Bildungsprämie



Mit Beginn des Jahres 2010 wurde die Förderung der beruflichen Weiterbildung durch die Bundesregierung deutlich erhöht. Aktuell kann jeder Erwerbstätige, dessen Jahreseinkommen den Betrag von 25.600 Euro (51.200 Euro bei Verheirateten) nicht übersteigt, die Hälfte der Weiterbildungskosten bis maximal 500 Euro pro Jahr erstattet bekommen. Das Bundesministerium für Bildung und Forschung gibt damit Anreize für mehr Bildung und unterstützt die berufliche Weiterentwicklung eines jeden Einzelnen. Ein Prämiengutschein kann einmal pro Kalenderjahr beantragt werden.

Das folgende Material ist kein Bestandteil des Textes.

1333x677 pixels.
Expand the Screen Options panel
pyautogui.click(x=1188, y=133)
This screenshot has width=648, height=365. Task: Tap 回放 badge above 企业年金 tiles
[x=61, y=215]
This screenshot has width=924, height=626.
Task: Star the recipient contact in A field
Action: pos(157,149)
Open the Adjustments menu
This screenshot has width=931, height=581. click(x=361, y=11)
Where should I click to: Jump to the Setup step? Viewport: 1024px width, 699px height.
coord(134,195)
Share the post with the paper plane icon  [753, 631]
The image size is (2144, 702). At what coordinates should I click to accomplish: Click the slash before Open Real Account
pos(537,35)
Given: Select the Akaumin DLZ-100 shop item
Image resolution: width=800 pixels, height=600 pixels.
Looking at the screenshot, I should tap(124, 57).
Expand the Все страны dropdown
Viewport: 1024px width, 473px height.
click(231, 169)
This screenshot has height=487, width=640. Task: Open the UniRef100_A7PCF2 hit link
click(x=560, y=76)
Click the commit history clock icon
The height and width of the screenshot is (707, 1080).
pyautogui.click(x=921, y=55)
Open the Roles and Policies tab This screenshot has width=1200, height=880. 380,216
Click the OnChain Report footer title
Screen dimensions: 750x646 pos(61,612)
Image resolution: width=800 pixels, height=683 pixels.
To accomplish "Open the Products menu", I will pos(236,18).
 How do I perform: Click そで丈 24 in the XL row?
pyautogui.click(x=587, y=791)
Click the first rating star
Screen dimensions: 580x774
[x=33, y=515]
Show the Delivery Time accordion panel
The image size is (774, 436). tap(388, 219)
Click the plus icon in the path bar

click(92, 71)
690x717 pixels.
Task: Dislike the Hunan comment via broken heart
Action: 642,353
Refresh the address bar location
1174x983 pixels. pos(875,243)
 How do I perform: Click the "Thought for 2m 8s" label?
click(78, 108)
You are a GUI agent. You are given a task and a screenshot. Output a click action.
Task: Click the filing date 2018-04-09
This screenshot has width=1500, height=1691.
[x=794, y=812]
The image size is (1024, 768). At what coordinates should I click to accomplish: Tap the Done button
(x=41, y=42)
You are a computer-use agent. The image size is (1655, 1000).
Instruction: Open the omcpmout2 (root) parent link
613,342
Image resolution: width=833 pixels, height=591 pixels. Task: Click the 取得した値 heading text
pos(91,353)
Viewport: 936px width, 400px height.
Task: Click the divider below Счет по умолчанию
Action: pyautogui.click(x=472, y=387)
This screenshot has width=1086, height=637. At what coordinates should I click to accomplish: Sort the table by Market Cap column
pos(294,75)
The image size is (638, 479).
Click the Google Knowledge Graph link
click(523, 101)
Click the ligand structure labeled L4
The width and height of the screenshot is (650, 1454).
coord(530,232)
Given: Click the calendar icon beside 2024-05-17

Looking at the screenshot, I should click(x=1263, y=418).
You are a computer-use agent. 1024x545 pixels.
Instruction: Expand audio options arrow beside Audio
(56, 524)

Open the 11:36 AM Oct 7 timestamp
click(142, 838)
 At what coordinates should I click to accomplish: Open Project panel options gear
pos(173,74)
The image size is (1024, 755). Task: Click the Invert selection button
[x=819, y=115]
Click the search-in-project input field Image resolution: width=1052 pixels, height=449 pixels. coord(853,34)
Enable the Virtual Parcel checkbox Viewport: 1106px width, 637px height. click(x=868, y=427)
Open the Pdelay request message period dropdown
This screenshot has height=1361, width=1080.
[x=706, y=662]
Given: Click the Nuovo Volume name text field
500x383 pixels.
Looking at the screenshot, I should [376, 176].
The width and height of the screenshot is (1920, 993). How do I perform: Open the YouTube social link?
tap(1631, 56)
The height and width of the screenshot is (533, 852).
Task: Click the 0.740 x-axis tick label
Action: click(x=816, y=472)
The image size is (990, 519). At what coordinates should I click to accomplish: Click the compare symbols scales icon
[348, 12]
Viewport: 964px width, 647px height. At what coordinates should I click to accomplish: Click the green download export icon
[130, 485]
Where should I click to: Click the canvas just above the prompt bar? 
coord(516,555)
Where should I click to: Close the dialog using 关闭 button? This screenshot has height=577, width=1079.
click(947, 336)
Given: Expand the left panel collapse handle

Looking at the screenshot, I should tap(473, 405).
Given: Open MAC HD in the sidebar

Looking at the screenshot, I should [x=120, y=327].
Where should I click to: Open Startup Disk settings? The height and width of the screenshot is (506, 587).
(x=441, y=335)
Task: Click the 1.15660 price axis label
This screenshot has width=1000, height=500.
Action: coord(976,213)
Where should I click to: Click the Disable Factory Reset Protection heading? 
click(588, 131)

Prämiengutscheine werden nach einem persönlichen Gespräch in den zahlreichen Beratungsstellen der Region ausgestellt – auch in der BOW-Geschäftsstelle.

Rufen Sie uns an!  Tel.  0521 787166-5

Weitere Informationen finden Sie unter http://www.bildungspraemie.info.




Weiterbildungssparen „Spargutschein“

Unabhängig vom Einkommen können vom Weiterbildungssparen alle erwerbstätigen Personen profitieren, die über ein Ansparguthaben (VL = vermögenswirksame Leistungen, Arbeitnehmersparzulage) verfügen.

(Entnahme auf dem VermBG: Eine Entnahme aus dem Ansparguthaben kann auch vor Ablauf der sonst geltenden Sperrfrist für Weiterbildungszwecke verwendet werden,
ohne dass damit der Anspruch auf die Arbeitnehmersparzulage verloren geht.)

Von beiden Förderungen „Prämiengutschein“ und „Spargutschein“ ausgenommen sind Nichterwerbstätige, z.B. Schüler, Auszubildende, Studenten, Personen im Ruhestand oder Personen in öffentlich geförderten Beschäftigungsverhältnissen.

Mit beiden Gutscheinen wird alles gefördert, was der individuellen beruflichen Weiterentwicklung dient. Eine Themeneinschränkung gibt es nicht.

Ausgeschlossen sind

  • Weiterbildungen, die nicht allgemein zugänglich sind
  • betriebliche oder freizeitorientierte Weiterbildungen
  • der Erwerb der Fahrerlaubnis und dazu gehörige Weiterbildungen
  • Schulungen, die der Gesetzgeber verlangt
  • Tagungen und Messen
  • Zuwendungsvoraussetzungen

    Die Vergabe der Prämiengutscheine ist an ein persönliches Beratungsgespräch geknüpft. Eine verbindliche Anmeldung zu einer Fortbildungsveranstaltung darf erst nach dem Beratungstermin stattfinden.